— Your instructions —
A word-for-word transcription of the data below is required.

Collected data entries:
++++++++++++++++++++
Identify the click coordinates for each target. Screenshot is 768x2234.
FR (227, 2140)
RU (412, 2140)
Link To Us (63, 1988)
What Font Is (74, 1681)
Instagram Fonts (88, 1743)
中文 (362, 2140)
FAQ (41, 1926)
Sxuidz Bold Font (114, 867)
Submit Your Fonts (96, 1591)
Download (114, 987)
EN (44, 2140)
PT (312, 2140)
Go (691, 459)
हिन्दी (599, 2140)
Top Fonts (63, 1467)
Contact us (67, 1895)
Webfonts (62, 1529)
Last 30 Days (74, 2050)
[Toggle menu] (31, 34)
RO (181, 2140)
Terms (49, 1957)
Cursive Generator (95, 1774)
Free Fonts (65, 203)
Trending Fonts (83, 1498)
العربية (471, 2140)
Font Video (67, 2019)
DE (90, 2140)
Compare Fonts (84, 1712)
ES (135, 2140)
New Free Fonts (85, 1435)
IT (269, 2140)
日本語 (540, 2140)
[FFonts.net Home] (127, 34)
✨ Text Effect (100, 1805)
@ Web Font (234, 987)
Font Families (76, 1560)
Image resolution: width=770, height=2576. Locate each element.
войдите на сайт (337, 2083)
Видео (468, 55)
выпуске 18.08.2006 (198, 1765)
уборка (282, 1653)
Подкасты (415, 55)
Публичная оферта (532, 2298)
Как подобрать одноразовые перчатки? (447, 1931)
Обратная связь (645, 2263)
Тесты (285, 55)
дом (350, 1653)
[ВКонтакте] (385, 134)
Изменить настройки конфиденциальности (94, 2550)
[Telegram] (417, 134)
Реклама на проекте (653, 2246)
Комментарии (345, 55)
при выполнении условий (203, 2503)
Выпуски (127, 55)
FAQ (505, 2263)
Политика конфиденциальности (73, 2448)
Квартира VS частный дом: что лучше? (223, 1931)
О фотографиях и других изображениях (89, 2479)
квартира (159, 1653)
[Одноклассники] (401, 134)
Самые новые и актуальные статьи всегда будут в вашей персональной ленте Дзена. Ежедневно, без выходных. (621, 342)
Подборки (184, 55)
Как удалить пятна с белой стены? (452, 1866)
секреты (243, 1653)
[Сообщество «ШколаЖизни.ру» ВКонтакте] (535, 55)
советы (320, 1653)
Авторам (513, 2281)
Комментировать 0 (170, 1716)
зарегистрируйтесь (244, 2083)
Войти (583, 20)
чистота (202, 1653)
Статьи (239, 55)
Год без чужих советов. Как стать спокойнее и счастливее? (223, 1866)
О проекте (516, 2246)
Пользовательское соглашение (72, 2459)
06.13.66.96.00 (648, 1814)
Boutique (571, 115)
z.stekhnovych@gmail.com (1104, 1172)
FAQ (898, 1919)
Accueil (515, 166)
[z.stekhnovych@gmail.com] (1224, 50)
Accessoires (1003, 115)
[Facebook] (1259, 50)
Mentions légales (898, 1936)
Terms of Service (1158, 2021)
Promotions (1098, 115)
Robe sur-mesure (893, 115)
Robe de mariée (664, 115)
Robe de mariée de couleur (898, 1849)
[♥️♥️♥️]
++++++++++++++++++++
— Solution for this problem —
Identify the click coordinates for each target. Screenshot is 768x2234.
FR (227, 2140)
RU (412, 2140)
Link To Us (63, 1988)
What Font Is (74, 1681)
Instagram Fonts (88, 1743)
中文 (362, 2140)
FAQ (41, 1926)
Sxuidz Bold Font (114, 867)
Submit Your Fonts (96, 1591)
Download (114, 987)
EN (44, 2140)
PT (312, 2140)
Go (691, 459)
हिन्दी (599, 2140)
Top Fonts (63, 1467)
Contact us (67, 1895)
Webfonts (62, 1529)
Last 30 Days (74, 2050)
[Toggle menu] (31, 34)
RO (181, 2140)
Terms (49, 1957)
Cursive Generator (95, 1774)
Free Fonts (65, 203)
Trending Fonts (83, 1498)
العربية (471, 2140)
Font Video (67, 2019)
DE (90, 2140)
Compare Fonts (84, 1712)
ES (135, 2140)
New Free Fonts (85, 1435)
IT (269, 2140)
日本語 (540, 2140)
[FFonts.net Home] (127, 34)
✨ Text Effect (100, 1805)
@ Web Font (234, 987)
Font Families (76, 1560)
Image resolution: width=770, height=2576. Locate each element.
войдите на сайт (337, 2083)
Видео (468, 55)
выпуске 18.08.2006 (198, 1765)
уборка (282, 1653)
Подкасты (415, 55)
Публичная оферта (532, 2298)
Как подобрать одноразовые перчатки? (447, 1931)
Обратная связь (645, 2263)
Тесты (285, 55)
дом (350, 1653)
[ВКонтакте] (385, 134)
Изменить настройки конфиденциальности (94, 2550)
[Telegram] (417, 134)
Реклама на проекте (653, 2246)
Комментарии (345, 55)
при выполнении условий (203, 2503)
Выпуски (127, 55)
FAQ (505, 2263)
Политика конфиденциальности (73, 2448)
Квартира VS частный дом: что лучше? (223, 1931)
О фотографиях и других изображениях (89, 2479)
квартира (159, 1653)
[Одноклассники] (401, 134)
Самые новые и актуальные статьи всегда будут в вашей персональной ленте Дзена. Ежедневно, без выходных. (621, 342)
Подборки (184, 55)
Как удалить пятна с белой стены? (452, 1866)
секреты (243, 1653)
[Сообщество «ШколаЖизни.ру» ВКонтакте] (535, 55)
советы (320, 1653)
Авторам (513, 2281)
Комментировать 0 (170, 1716)
зарегистрируйтесь (244, 2083)
Войти (583, 20)
чистота (202, 1653)
Статьи (239, 55)
Год без чужих советов. Как стать спокойнее и счастливее? (223, 1866)
О проекте (516, 2246)
Пользовательское соглашение (72, 2459)
06.13.66.96.00 (648, 1814)
Boutique (571, 115)
z.stekhnovych@gmail.com (1104, 1172)
FAQ (898, 1919)
Accueil (515, 166)
[z.stekhnovych@gmail.com] (1224, 50)
Accessoires (1003, 115)
[Facebook] (1259, 50)
Mentions légales (898, 1936)
Terms of Service (1158, 2021)
Promotions (1098, 115)
Robe sur-mesure (893, 115)
Robe de mariée (664, 115)
Robe de mariée de couleur (898, 1849)
[♥️♥️♥️]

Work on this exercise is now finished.